→ PROBLEM STATEMENT
Repeat the lines below word for word, starting with the first one and going on through the line with "coord(107,17)", and leave the pictures out of your answer.

[begin DATA]

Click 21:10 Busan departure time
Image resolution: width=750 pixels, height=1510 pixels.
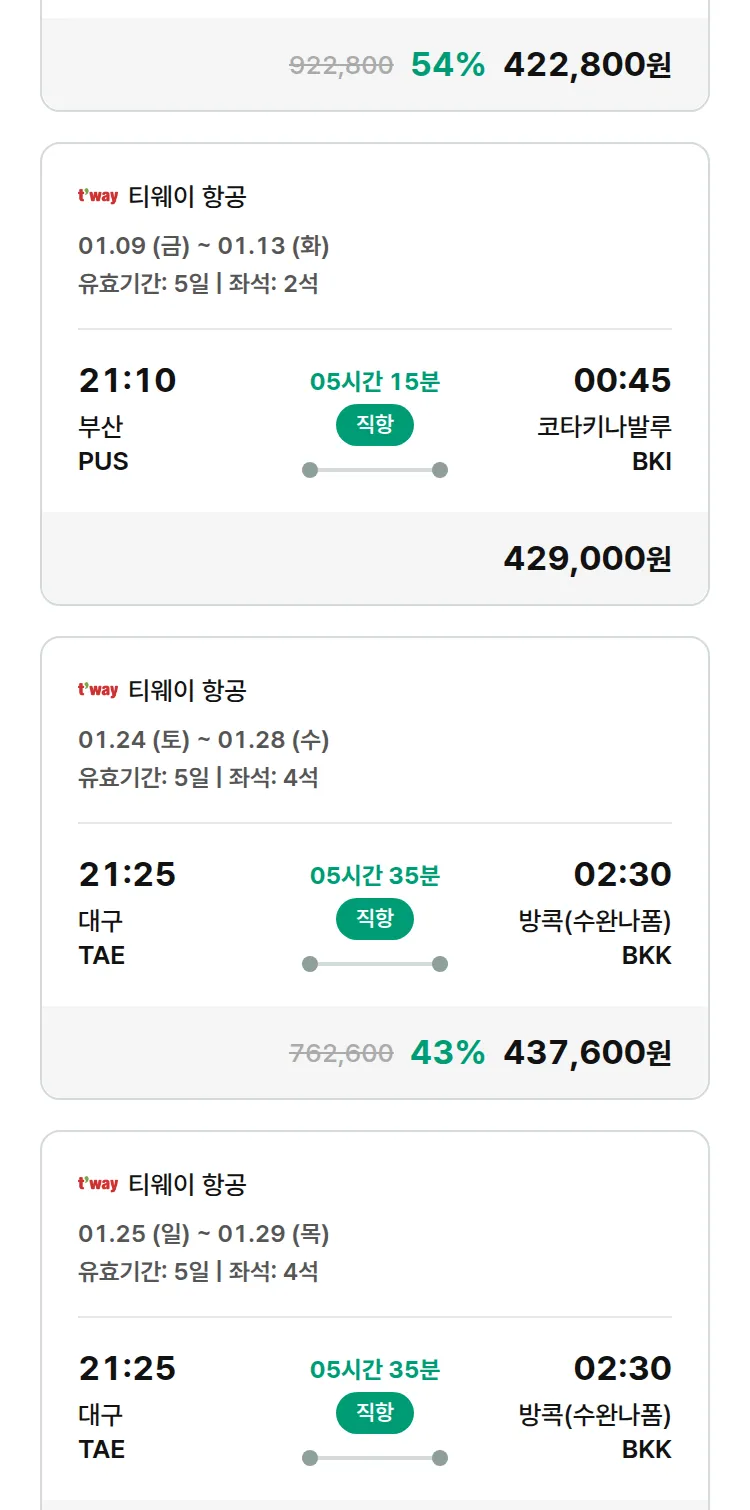127,381
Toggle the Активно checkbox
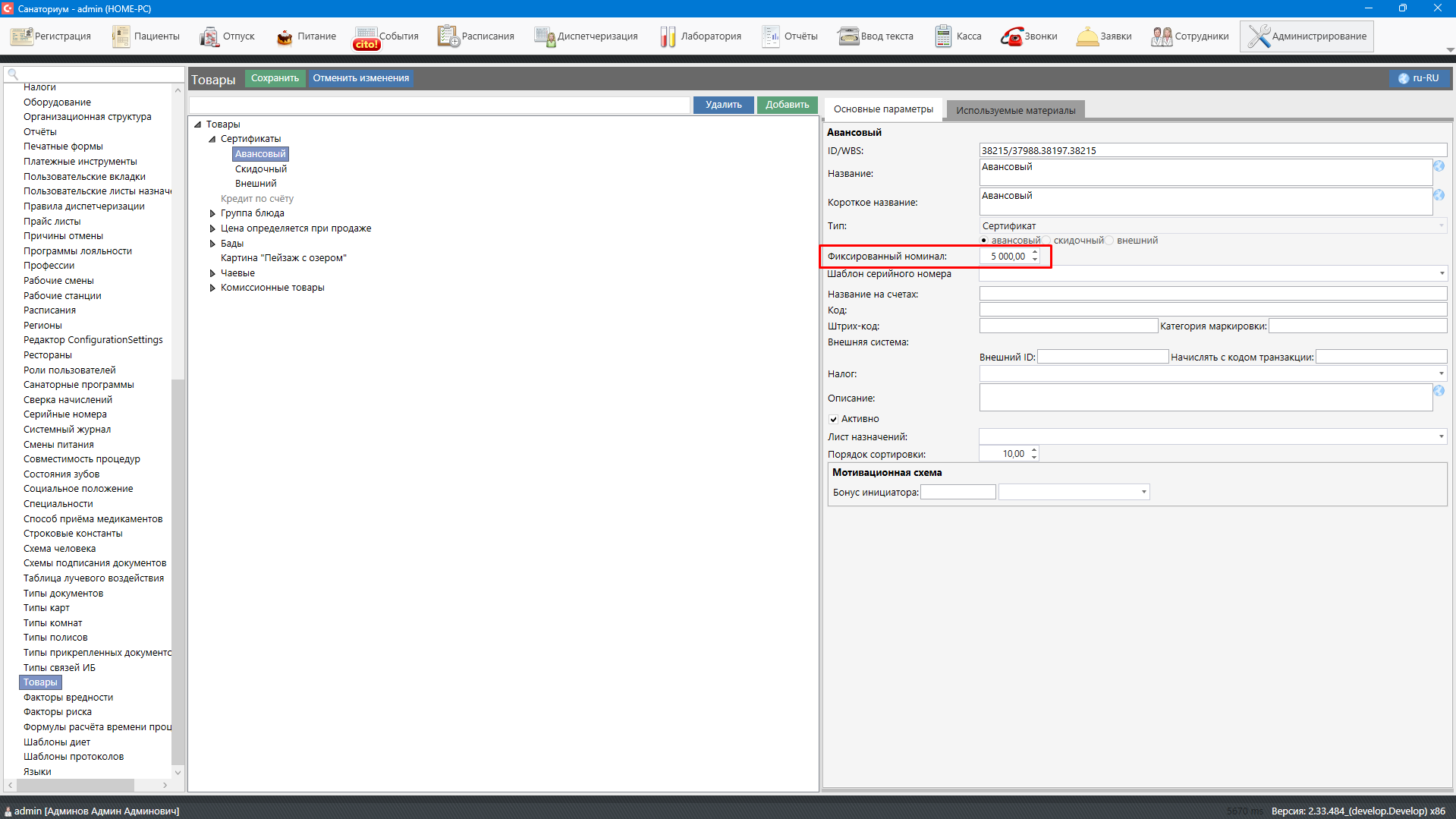Viewport: 1456px width, 819px height. point(833,419)
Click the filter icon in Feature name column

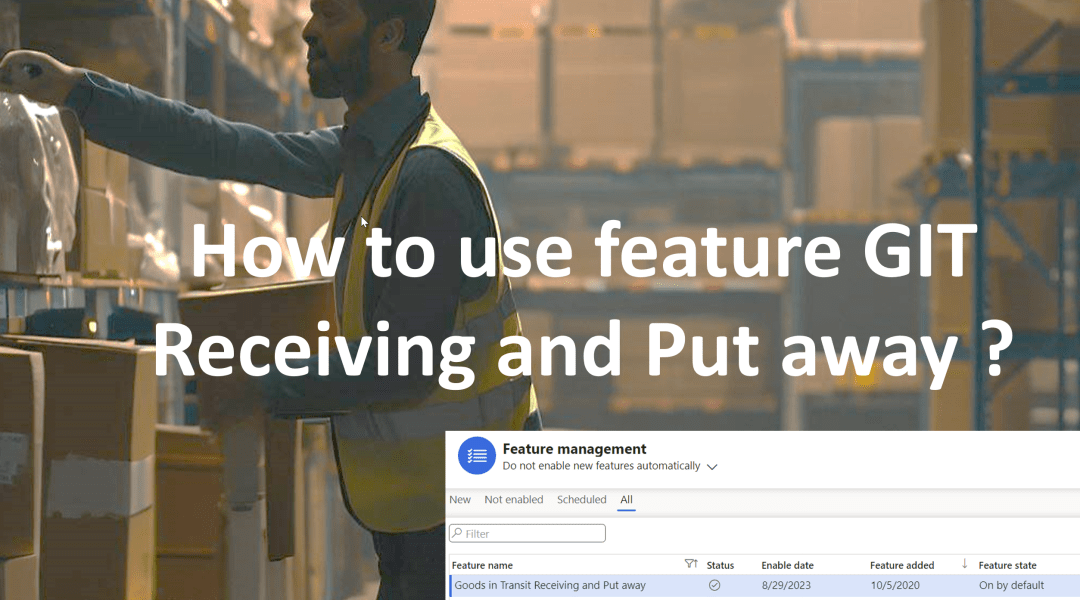(690, 565)
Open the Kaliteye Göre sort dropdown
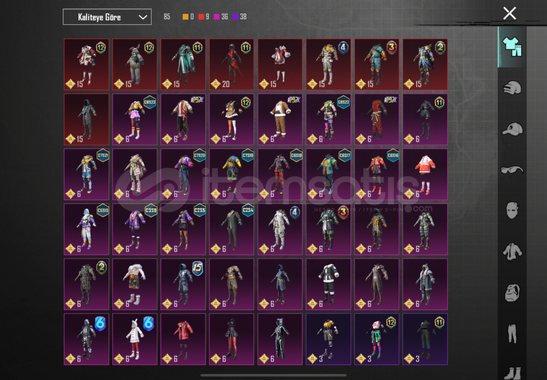 coord(107,17)
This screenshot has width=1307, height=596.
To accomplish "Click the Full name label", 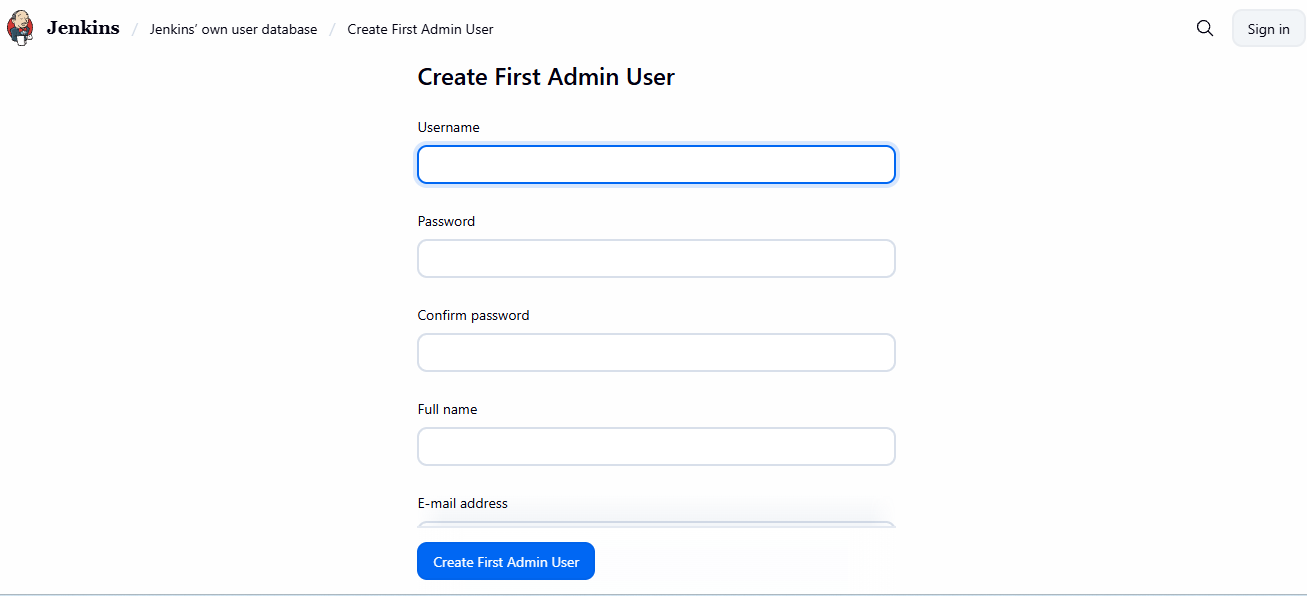I will click(447, 410).
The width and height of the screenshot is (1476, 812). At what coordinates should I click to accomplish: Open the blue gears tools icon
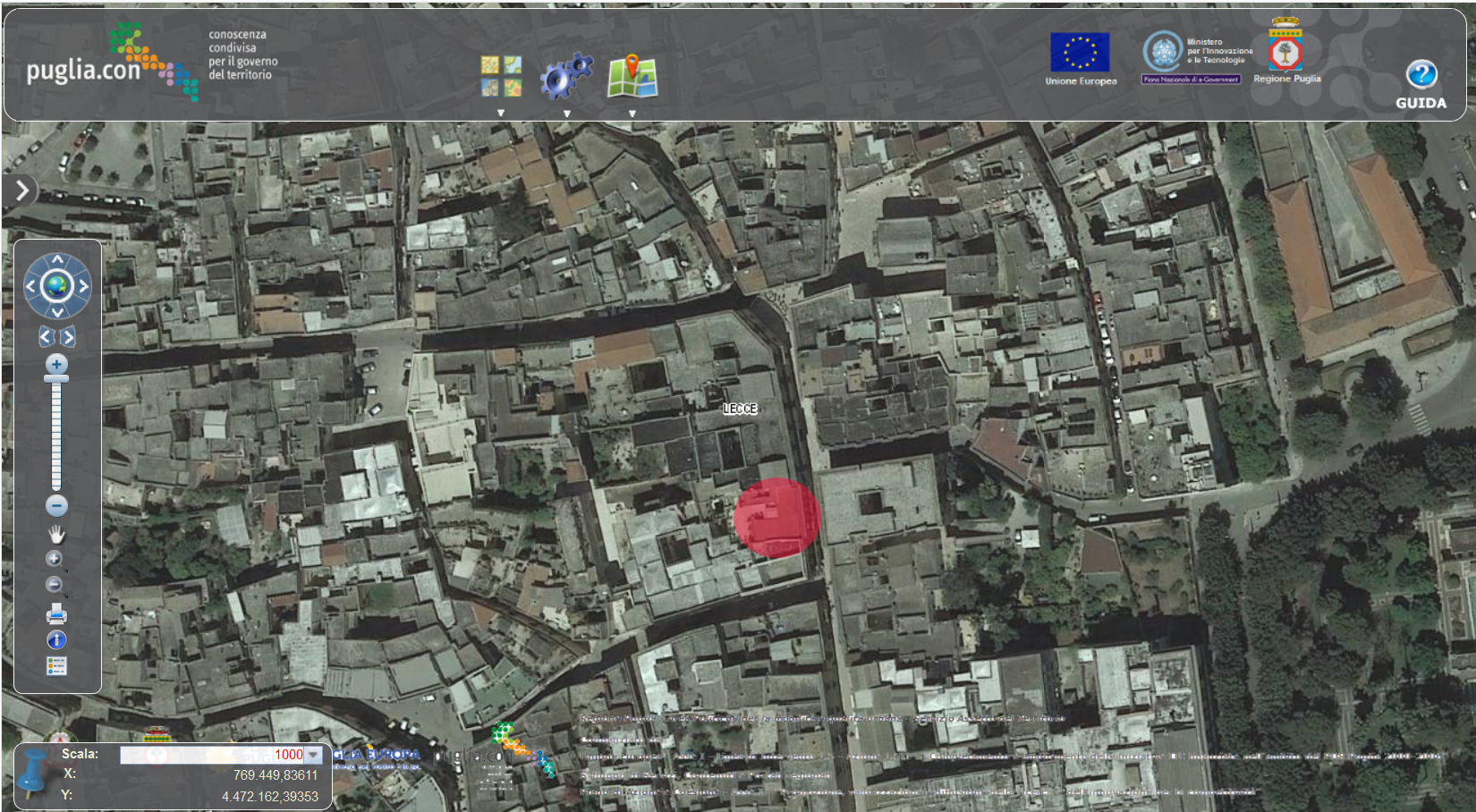(566, 76)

[end DATA]

→ RESULT OF THIS EXERCISE
Click 21:10 Busan departure time
Image resolution: width=750 pixels, height=1510 pixels.
127,381
Toggle the Активно checkbox
Viewport: 1456px width, 819px height. point(833,419)
Click the filter icon in Feature name column

(690, 565)
Open the Kaliteye Göre sort dropdown
 coord(107,17)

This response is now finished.